創業60年の長岡銘竹の本社工房は、京都府大山崎町と亀岡市にあります。両市共に、粘土質な土壌と清らかな水源も持つ土地で、品質の良い竹が育ちます。昔から竹と繋がりが強い土地と呼ばれているそうです。
今回は、長岡銘竹が亀岡市内に構える工房にて「竹籠編み体験」を行います。
亀岡工房に入ってすぐ横には、たくさんの竹が並べられています。その中には見たこと無いような太い竹もあり、大迫力!竹には節が一本のものと二本のものがあり、種類によって異なります。竹にそんな違いがあったなんて!見慣れているつもりでしたが、今まで意識していませんでした。
京銘竹にはその他、甲羅のようにデコボコした(晒)亀甲竹や、表面に人工的に斑点をつけた胡麻竹などがあります。
長岡銘竹は竹垣を専門とする工房(会社)です。竹垣は元々お茶の文化とともに広まりました。昔から庭の仕切りや、目隠し、玄関のおもてなしなどに使われています。
一口に竹垣といっても、用途や装飾の方法などさまざまな種類があります。また、建仁寺垣や竜安寺垣などお寺によっても個性があるので、お寺を訪れた際はお寺ごとに違う竹垣を見ることが出来るのも、竹垣の楽しみ方のひとつ。
そして建仁寺垣や竜安寺垣はここ長岡名竹がつくりました。そんな中でも長岡銘竹が最も得意とするのが「竹枝穂垣」です。
竹枝穂垣の表面は枝の節の位置がきれいに揃えられ、内側は細い枝で模様が表現されています。きれいに揃えられた枝の節は、継いでいるのではなく、なんと一本の枝が上まで繋がっているそう。節が同じ位置にある枝を見つけることだけでも一苦労です!
竹垣のことを勉強したら、別の部屋に移動し竹籠編み体験を行います。体験では古くから伝わる「四海波籠」に挑戦します。
まずは竹をよく湿らします。竹は割れやすいため、水分を含ませることで柔らかくします。作業中も乾いたなと思ったらこまめに霧吹きをします。
8本ずつ交差した竹の端から4本を手に持ち、外側の竹が一番上にくるように4本を重ねます。
そしてその横の束の一番外側の4本を同じく重ねます。言葉にするととても簡単なようですが、竹は張りが強いので片方の手で竹の重ね順を整えていると、違うほうの竹の順番がずれてしまい、なかなか両手の束とも上手く重ねられません。

_筆記課題 A_. 本文のうち、「今回は、長岡銘竹が亀岡市内に構える工房にて「竹籠編み体験」を行います。」から「たらこまめに霧吹きをします。」までの部分を一字一句変えずに書き写してください。
このあとに示す行は、本文とは関係がありません。

_処理対象データ_.
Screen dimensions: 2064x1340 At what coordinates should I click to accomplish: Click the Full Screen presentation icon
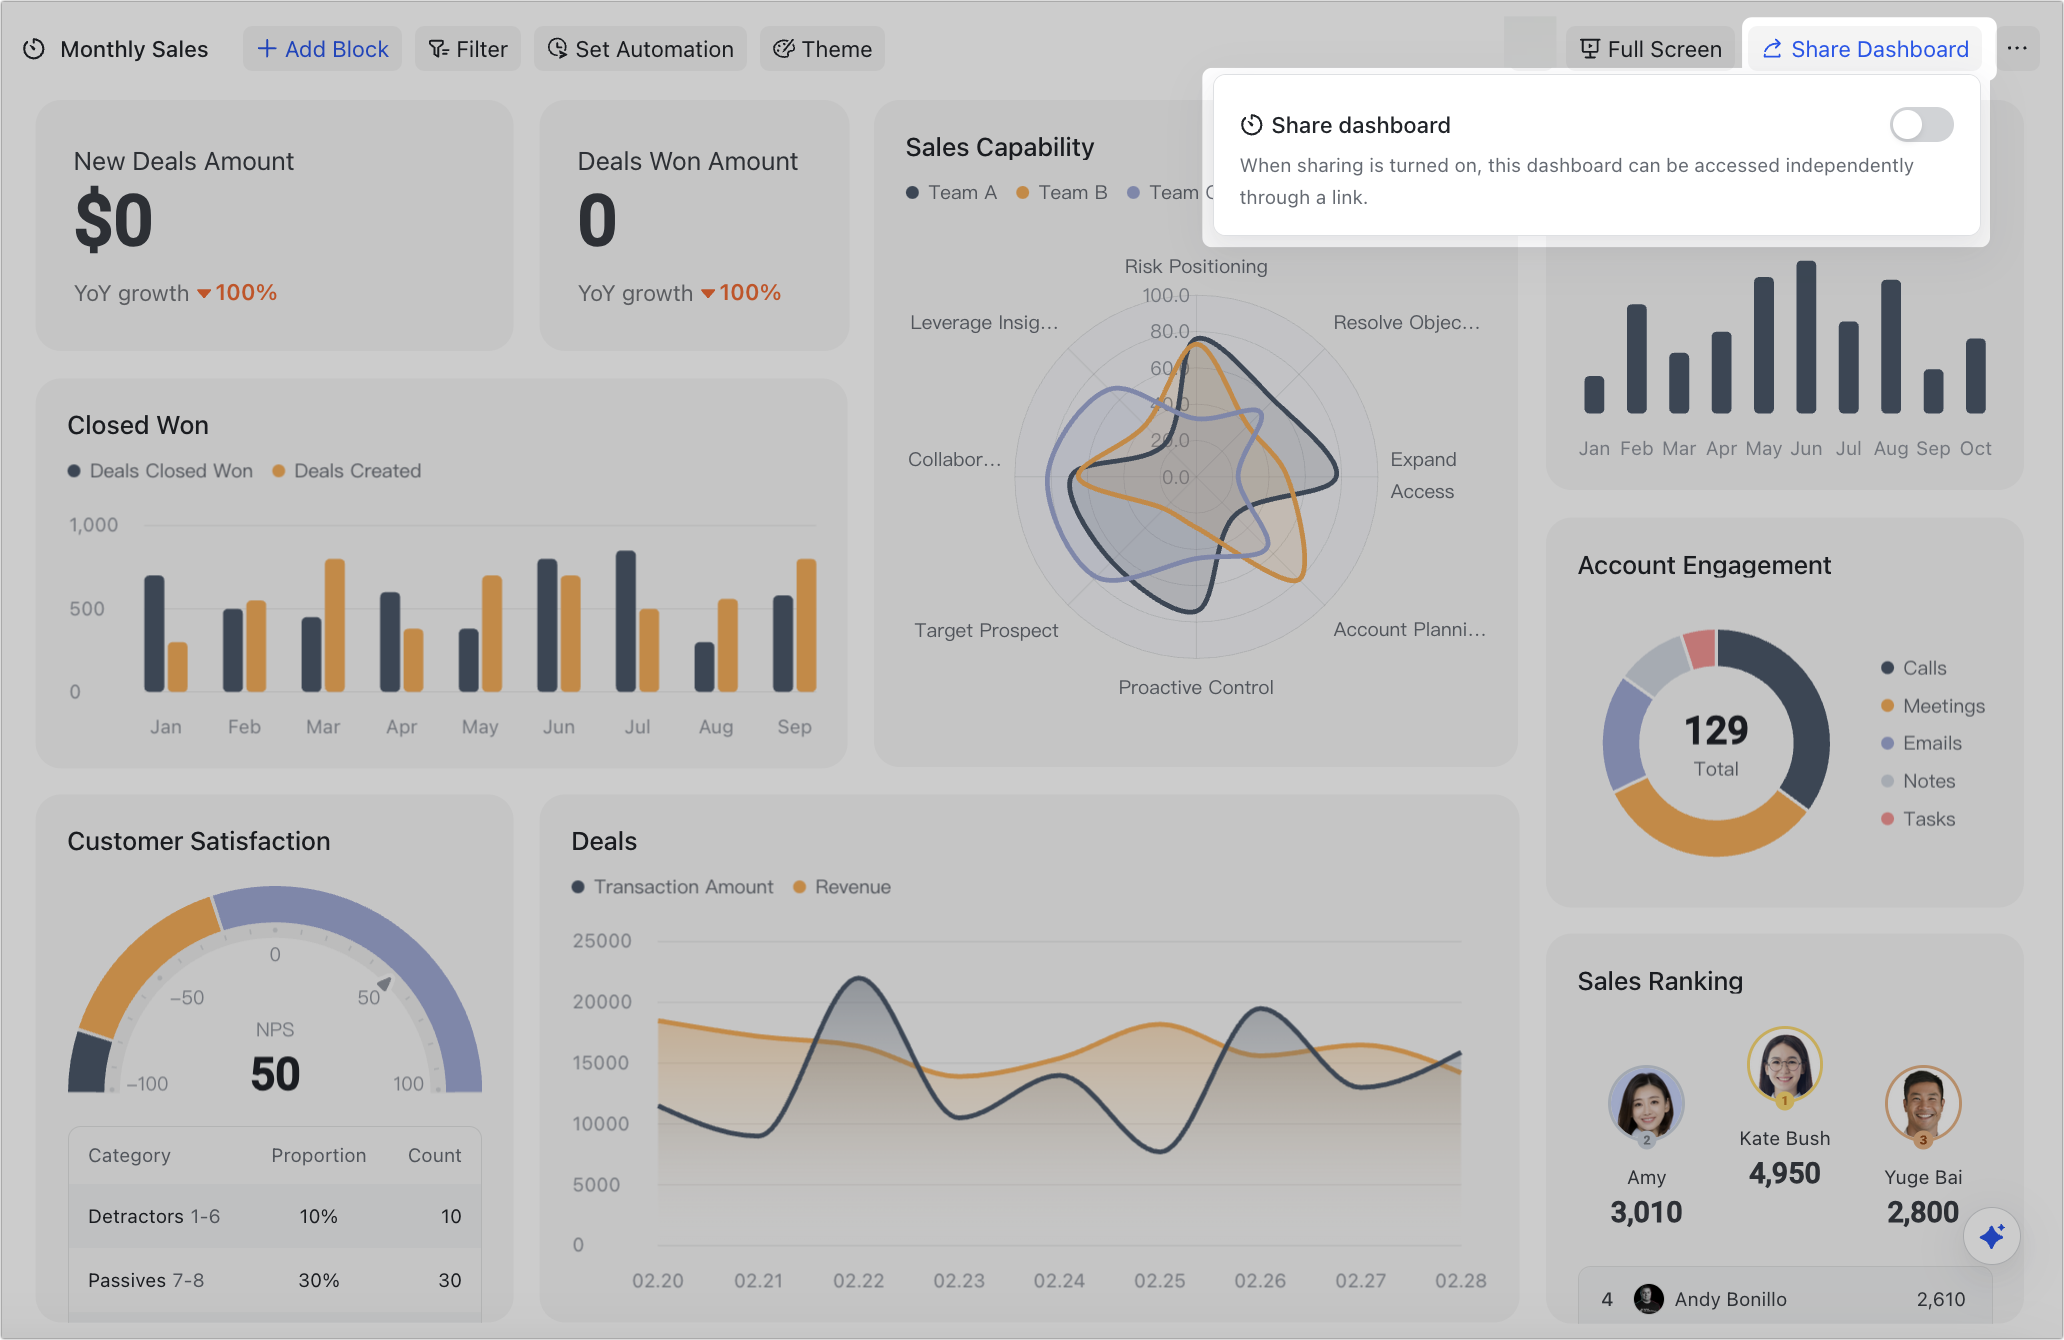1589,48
==
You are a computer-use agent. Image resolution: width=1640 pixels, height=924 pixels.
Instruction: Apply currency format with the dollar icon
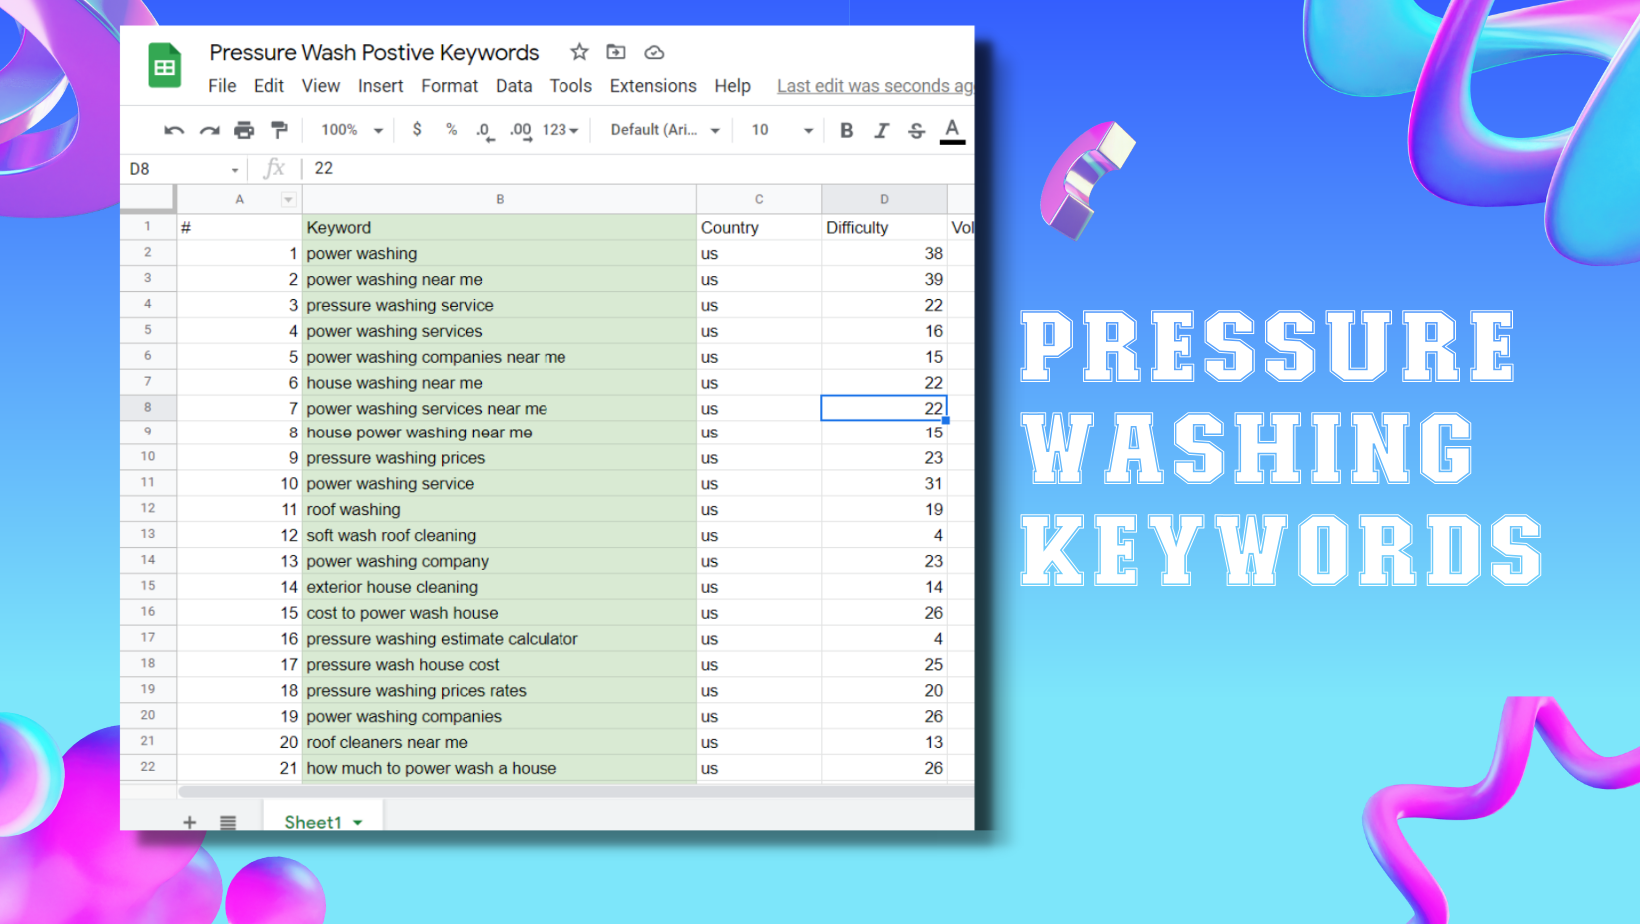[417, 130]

_筆記課題 B_. 「icon」という語を含む行を、すべてそのままの形で返してください。

_完全解答 A_.
今回は、長岡銘竹が亀岡市内に構える工房にて「竹籠編み体験」を行います。
亀岡工房に入ってすぐ横には、たくさんの竹が並べられています。その中には見たこと無いような太い竹もあり、大迫力!竹には節が一本のものと二本のものがあり、種類によって異なります。竹にそんな違いがあったなんて!見慣れているつもりでしたが、今まで意識していませんでした。
京銘竹にはその他、甲羅のようにデコボコした(晒)亀甲竹や、表面に人工的に斑点をつけた胡麻竹などがあります。
長岡銘竹は竹垣を専門とする工房(会社)です。竹垣は元々お茶の文化とともに広まりました。昔から庭の仕切りや、目隠し、玄関のおもてなしなどに使われています。
一口に竹垣といっても、用途や装飾の方法などさまざまな種類があります。また、建仁寺垣や竜安寺垣などお寺によっても個性があるので、お寺を訪れた際はお寺ごとに違う竹垣を見ることが出来るのも、竹垣の楽しみ方のひとつ。
そして建仁寺垣や竜安寺垣はここ長岡名竹がつくりました。そんな中でも長岡銘竹が最も得意とするのが「竹枝穂垣」です。
竹枝穂垣の表面は枝の節の位置がきれいに揃えられ、内側は細い枝で模様が表現されています。きれいに揃えられた枝の節は、継いでいるのではなく、なんと一本の枝が上まで繋がっているそう。節が同じ位置にある枝を見つけることだけでも一苦労です!
竹垣のことを勉強したら、別の部屋に移動し竹籠編み体験を行います。体験では古くから伝わる「四海波籠」に挑戦します。
まずは竹をよく湿らします。竹は割れやすいため、水分を含ませることで柔らかくします。作業中も乾いたなと思ったらこまめに霧吹きをします。

_完全解答 B_.
Screen dimensions: 2064x1340 At what coordinates should I click to accomplish: Click the Full Screen presentation icon
Instruction: Apply currency format with the dollar icon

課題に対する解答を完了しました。